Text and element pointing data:
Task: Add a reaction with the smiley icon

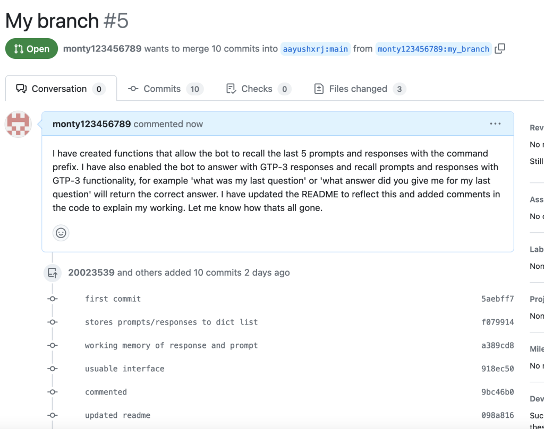Action: click(61, 233)
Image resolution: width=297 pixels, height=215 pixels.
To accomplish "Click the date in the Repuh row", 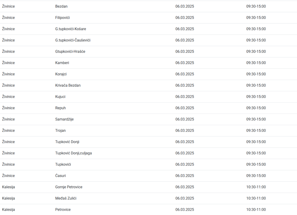I will tap(184, 108).
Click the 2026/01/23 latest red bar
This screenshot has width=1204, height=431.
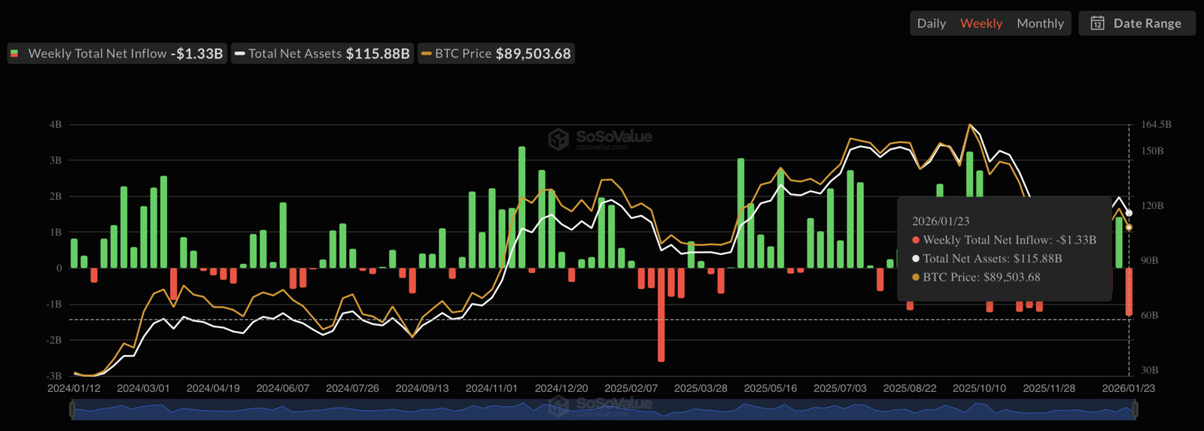(x=1129, y=292)
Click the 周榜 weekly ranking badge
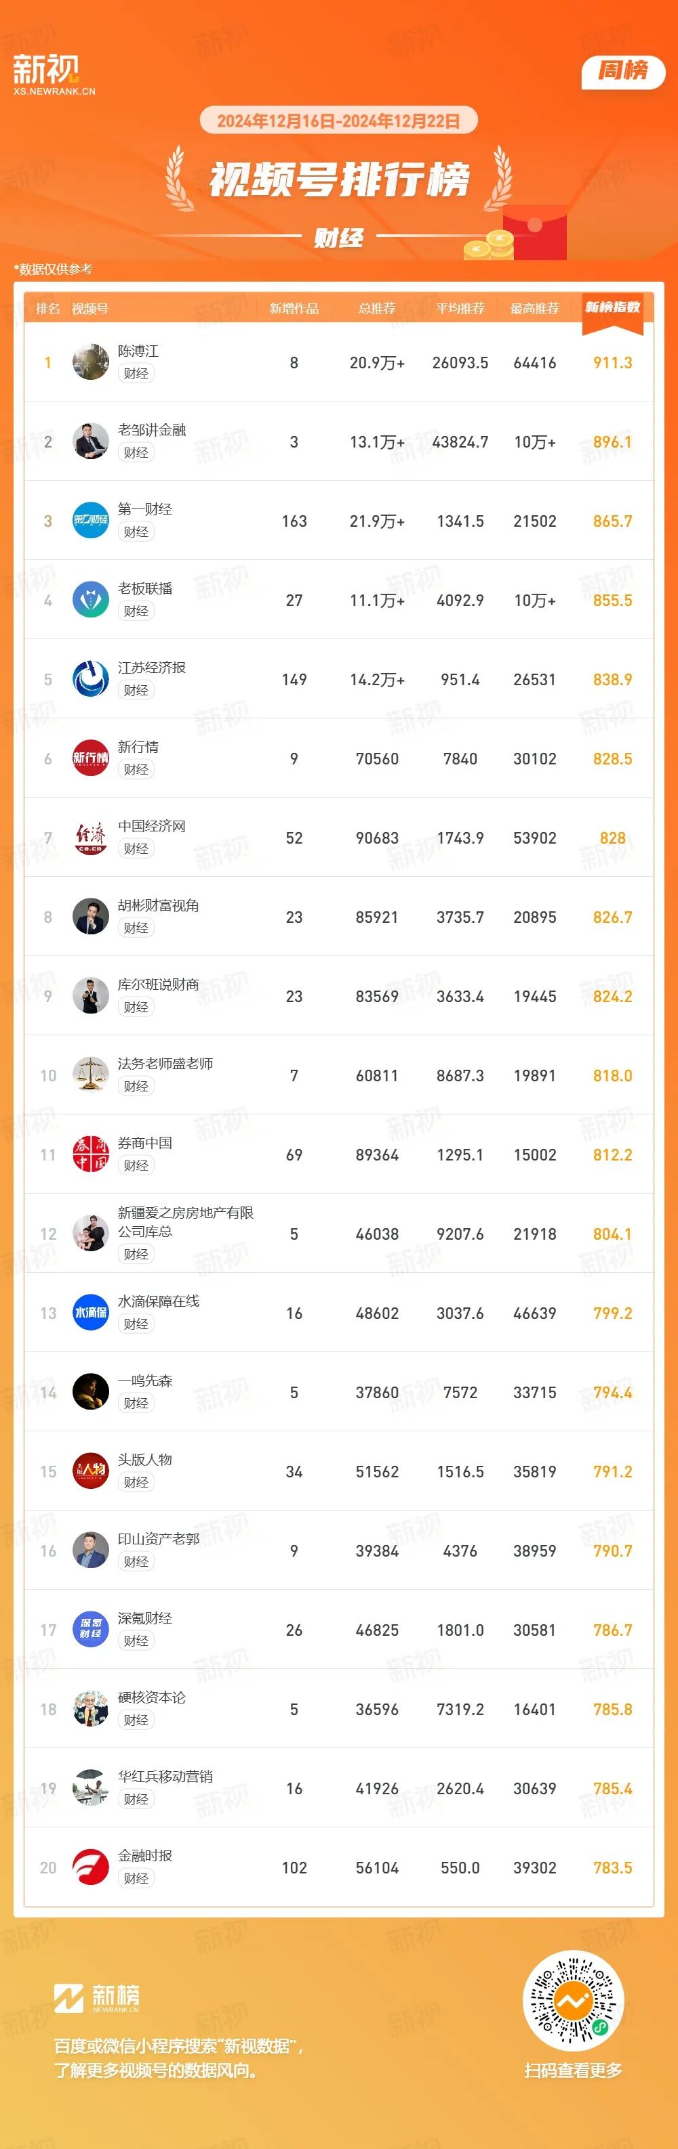Viewport: 678px width, 2149px height. 623,71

### Written request
Revise the data from the line with "Click the 2026/01/23 latest red bar" through the end of the data so that "screenshot" becomes "image", with everything else left as it is. Omit the pictures from your answer.

### Exercise answer
Click the 2026/01/23 latest red bar
This image has width=1204, height=431.
(x=1129, y=292)
Click the 周榜 weekly ranking badge
Viewport: 678px width, 2149px height. 623,71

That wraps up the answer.